▶ AIM OF THE TASK
Copy the lines below word for word, leaving out the pictures.
+--
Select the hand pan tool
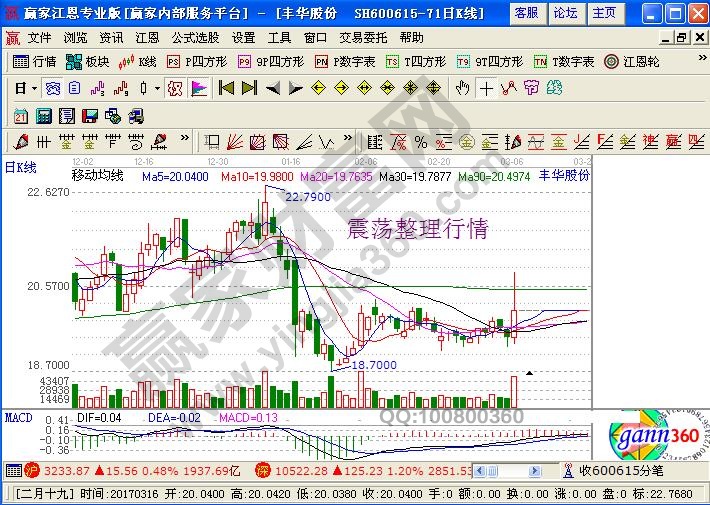[x=462, y=88]
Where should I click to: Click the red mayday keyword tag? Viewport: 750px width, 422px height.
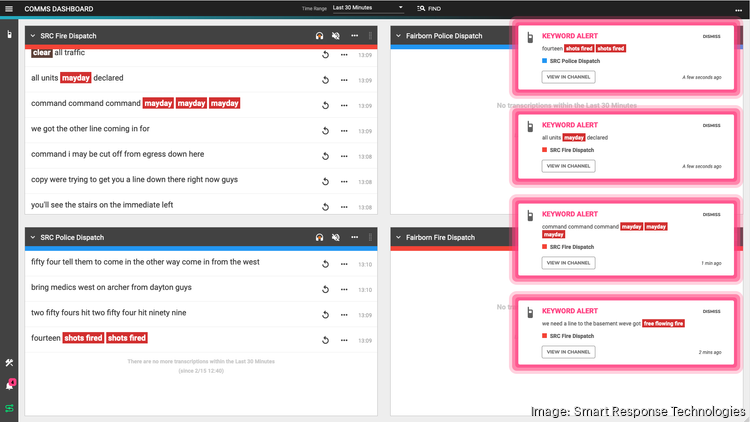(76, 78)
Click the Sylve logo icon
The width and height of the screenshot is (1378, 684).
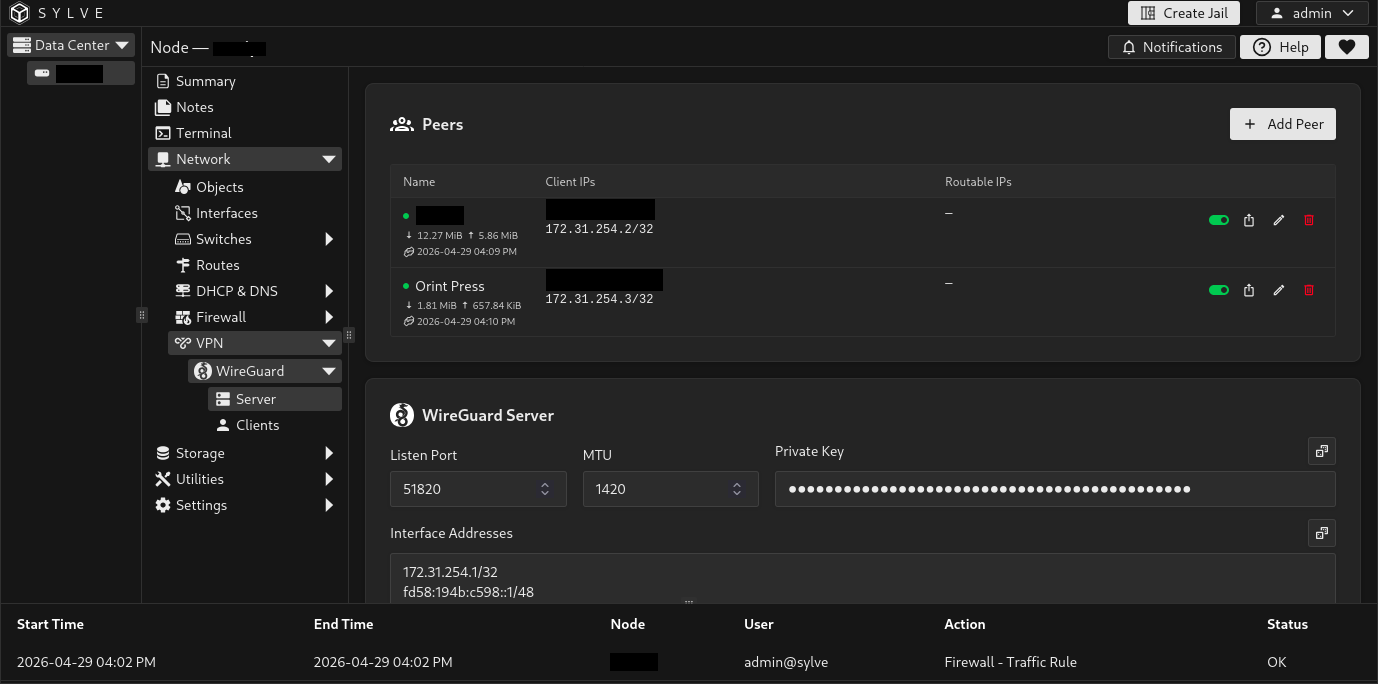click(20, 13)
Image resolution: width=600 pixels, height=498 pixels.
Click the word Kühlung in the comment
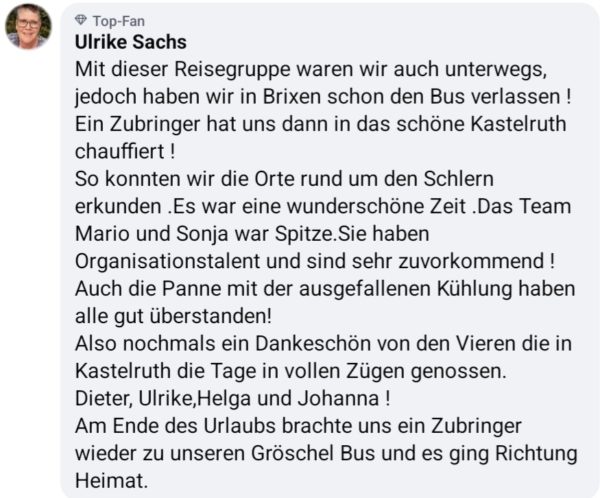507,288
+--
▶ SOLUTION
Select the hand pan tool
[x=462, y=88]
Where should I click to: Click the red mayday keyword tag? Viewport: 750px width, 422px height.
(76, 78)
Click the Sylve logo icon
The width and height of the screenshot is (1378, 684).
click(20, 13)
Image resolution: width=600 pixels, height=498 pixels.
Click the word Kühlung in the comment
507,288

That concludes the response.